Problem: Write the data out again in full, with no departure from the original.

Input material:
++++++++++++++++++++

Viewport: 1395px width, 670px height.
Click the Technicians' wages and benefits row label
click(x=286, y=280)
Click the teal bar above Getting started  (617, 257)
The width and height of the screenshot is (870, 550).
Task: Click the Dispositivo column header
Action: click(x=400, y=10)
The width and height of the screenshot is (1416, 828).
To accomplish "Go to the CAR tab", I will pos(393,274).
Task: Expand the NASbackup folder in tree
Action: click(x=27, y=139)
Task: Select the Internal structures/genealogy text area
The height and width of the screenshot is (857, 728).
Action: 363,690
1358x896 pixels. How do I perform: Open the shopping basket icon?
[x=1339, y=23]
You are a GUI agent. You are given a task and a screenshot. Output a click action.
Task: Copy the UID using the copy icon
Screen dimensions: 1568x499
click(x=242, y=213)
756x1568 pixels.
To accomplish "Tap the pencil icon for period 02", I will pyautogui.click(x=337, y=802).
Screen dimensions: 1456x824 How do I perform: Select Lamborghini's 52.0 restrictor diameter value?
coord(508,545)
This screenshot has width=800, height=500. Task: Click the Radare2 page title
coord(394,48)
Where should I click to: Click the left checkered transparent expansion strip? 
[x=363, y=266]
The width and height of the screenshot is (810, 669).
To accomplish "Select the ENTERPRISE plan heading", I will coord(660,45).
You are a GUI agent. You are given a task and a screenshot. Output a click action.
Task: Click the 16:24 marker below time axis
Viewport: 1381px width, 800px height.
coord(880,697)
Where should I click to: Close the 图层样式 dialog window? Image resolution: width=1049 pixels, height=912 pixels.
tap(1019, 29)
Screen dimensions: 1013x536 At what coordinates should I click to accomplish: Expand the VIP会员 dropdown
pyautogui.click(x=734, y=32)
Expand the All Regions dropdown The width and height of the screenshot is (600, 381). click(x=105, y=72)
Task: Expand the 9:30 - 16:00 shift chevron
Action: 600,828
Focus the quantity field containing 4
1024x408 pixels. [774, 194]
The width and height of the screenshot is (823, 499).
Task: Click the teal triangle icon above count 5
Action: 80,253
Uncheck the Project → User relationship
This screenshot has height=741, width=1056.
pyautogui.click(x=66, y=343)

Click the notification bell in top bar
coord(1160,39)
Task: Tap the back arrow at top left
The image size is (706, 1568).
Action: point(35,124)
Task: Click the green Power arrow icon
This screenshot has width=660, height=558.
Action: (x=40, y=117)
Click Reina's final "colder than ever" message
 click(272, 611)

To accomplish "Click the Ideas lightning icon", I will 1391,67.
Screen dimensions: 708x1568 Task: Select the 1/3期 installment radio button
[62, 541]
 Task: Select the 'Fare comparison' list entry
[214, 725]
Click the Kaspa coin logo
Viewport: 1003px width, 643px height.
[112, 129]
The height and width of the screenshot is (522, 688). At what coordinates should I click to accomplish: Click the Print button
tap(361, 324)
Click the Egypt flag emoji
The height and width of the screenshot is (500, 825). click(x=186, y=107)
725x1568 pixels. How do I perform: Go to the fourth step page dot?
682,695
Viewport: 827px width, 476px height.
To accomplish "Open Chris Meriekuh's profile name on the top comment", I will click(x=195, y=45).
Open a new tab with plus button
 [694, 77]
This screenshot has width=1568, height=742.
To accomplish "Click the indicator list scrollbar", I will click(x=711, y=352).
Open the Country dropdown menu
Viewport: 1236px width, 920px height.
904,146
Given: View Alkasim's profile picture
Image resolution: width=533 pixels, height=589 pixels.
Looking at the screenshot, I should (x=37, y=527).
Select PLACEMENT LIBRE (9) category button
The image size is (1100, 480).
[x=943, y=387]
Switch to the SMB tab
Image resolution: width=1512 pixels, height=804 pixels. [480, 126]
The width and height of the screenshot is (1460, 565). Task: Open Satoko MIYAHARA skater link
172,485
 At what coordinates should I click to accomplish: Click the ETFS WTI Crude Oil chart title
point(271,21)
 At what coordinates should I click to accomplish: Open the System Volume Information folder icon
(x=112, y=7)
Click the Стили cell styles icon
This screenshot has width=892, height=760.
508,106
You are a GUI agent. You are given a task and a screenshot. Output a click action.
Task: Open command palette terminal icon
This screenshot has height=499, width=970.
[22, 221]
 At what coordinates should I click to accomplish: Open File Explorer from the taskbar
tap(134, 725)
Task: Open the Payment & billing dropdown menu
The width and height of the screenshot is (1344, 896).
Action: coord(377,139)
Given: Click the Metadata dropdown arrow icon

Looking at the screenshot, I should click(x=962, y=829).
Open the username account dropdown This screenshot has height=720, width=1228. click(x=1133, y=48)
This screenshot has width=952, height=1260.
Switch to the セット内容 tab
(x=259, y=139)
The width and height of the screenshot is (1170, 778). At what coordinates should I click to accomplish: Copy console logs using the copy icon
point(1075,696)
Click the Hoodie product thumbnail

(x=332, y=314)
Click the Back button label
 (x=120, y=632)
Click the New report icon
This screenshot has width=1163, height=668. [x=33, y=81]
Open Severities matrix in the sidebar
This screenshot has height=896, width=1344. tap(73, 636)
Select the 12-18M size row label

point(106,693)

++++++++++++++++++++

Exercise response:
Viewport: 1395px width, 670px height.
Click the Technicians' wages and benefits row label
click(x=286, y=280)
Click the teal bar above Getting started  (617, 257)
The width and height of the screenshot is (870, 550).
Task: Click the Dispositivo column header
Action: click(x=400, y=10)
The width and height of the screenshot is (1416, 828).
To accomplish "Go to the CAR tab", I will pos(393,274).
Task: Expand the NASbackup folder in tree
Action: click(x=27, y=139)
Task: Select the Internal structures/genealogy text area
The height and width of the screenshot is (857, 728).
Action: 363,690
1358x896 pixels. How do I perform: Open the shopping basket icon?
[x=1339, y=23]
You are a GUI agent. You are given a task and a screenshot. Output a click action.
Task: Copy the UID using the copy icon
Screen dimensions: 1568x499
click(x=242, y=213)
756x1568 pixels.
To accomplish "Tap the pencil icon for period 02", I will pyautogui.click(x=337, y=802).
Screen dimensions: 1456x824 How do I perform: Select Lamborghini's 52.0 restrictor diameter value?
coord(508,545)
This screenshot has width=800, height=500. Task: Click the Radare2 page title
coord(394,48)
Where should I click to: Click the left checkered transparent expansion strip? 
[x=363, y=266]
The width and height of the screenshot is (810, 669).
To accomplish "Select the ENTERPRISE plan heading", I will coord(660,45).
You are a GUI agent. You are given a task and a screenshot. Output a click action.
Task: Click the 16:24 marker below time axis
Viewport: 1381px width, 800px height.
coord(880,697)
Where should I click to: Close the 图层样式 dialog window? Image resolution: width=1049 pixels, height=912 pixels.
tap(1019, 29)
Screen dimensions: 1013x536 At what coordinates should I click to accomplish: Expand the VIP会员 dropdown
pyautogui.click(x=734, y=32)
Expand the All Regions dropdown The width and height of the screenshot is (600, 381). click(x=105, y=72)
Task: Expand the 9:30 - 16:00 shift chevron
Action: 600,828
Focus the quantity field containing 4
1024x408 pixels. [774, 194]
The width and height of the screenshot is (823, 499).
Task: Click the teal triangle icon above count 5
Action: 80,253
Uncheck the Project → User relationship
This screenshot has height=741, width=1056.
pyautogui.click(x=66, y=343)

Click the notification bell in top bar
coord(1160,39)
Task: Tap the back arrow at top left
The image size is (706, 1568).
Action: point(35,124)
Task: Click the green Power arrow icon
This screenshot has width=660, height=558.
Action: (x=40, y=117)
Click Reina's final "colder than ever" message
 click(272, 611)

To accomplish "Click the Ideas lightning icon", I will 1391,67.
Screen dimensions: 708x1568 Task: Select the 1/3期 installment radio button
[62, 541]
 Task: Select the 'Fare comparison' list entry
[214, 725]
Click the Kaspa coin logo
Viewport: 1003px width, 643px height.
[112, 129]
The height and width of the screenshot is (522, 688). At what coordinates should I click to accomplish: Click the Print button
tap(361, 324)
Click the Egypt flag emoji
The height and width of the screenshot is (500, 825). click(x=186, y=107)
725x1568 pixels. How do I perform: Go to the fourth step page dot?
682,695
Viewport: 827px width, 476px height.
To accomplish "Open Chris Meriekuh's profile name on the top comment", I will click(x=195, y=45).
Open a new tab with plus button
 [694, 77]
This screenshot has width=1568, height=742.
To accomplish "Click the indicator list scrollbar", I will click(x=711, y=352).
Open the Country dropdown menu
Viewport: 1236px width, 920px height.
904,146
Given: View Alkasim's profile picture
Image resolution: width=533 pixels, height=589 pixels.
Looking at the screenshot, I should (x=37, y=527).
Select PLACEMENT LIBRE (9) category button
The image size is (1100, 480).
[x=943, y=387]
Switch to the SMB tab
Image resolution: width=1512 pixels, height=804 pixels. [480, 126]
The width and height of the screenshot is (1460, 565). Task: Open Satoko MIYAHARA skater link
172,485
 At what coordinates should I click to accomplish: Click the ETFS WTI Crude Oil chart title
point(271,21)
 At what coordinates should I click to accomplish: Open the System Volume Information folder icon
(x=112, y=7)
Click the Стили cell styles icon
This screenshot has width=892, height=760.
508,106
You are a GUI agent. You are given a task and a screenshot. Output a click action.
Task: Open command palette terminal icon
This screenshot has height=499, width=970.
[22, 221]
 At what coordinates should I click to accomplish: Open File Explorer from the taskbar
tap(134, 725)
Task: Open the Payment & billing dropdown menu
The width and height of the screenshot is (1344, 896).
Action: coord(377,139)
Given: Click the Metadata dropdown arrow icon

Looking at the screenshot, I should click(x=962, y=829).
Open the username account dropdown This screenshot has height=720, width=1228. click(x=1133, y=48)
This screenshot has width=952, height=1260.
Switch to the セット内容 tab
(x=259, y=139)
The width and height of the screenshot is (1170, 778). At what coordinates should I click to accomplish: Copy console logs using the copy icon
point(1075,696)
Click the Hoodie product thumbnail

(x=332, y=314)
Click the Back button label
 (x=120, y=632)
Click the New report icon
This screenshot has width=1163, height=668. [x=33, y=81]
Open Severities matrix in the sidebar
This screenshot has height=896, width=1344. tap(73, 636)
Select the 12-18M size row label

point(106,693)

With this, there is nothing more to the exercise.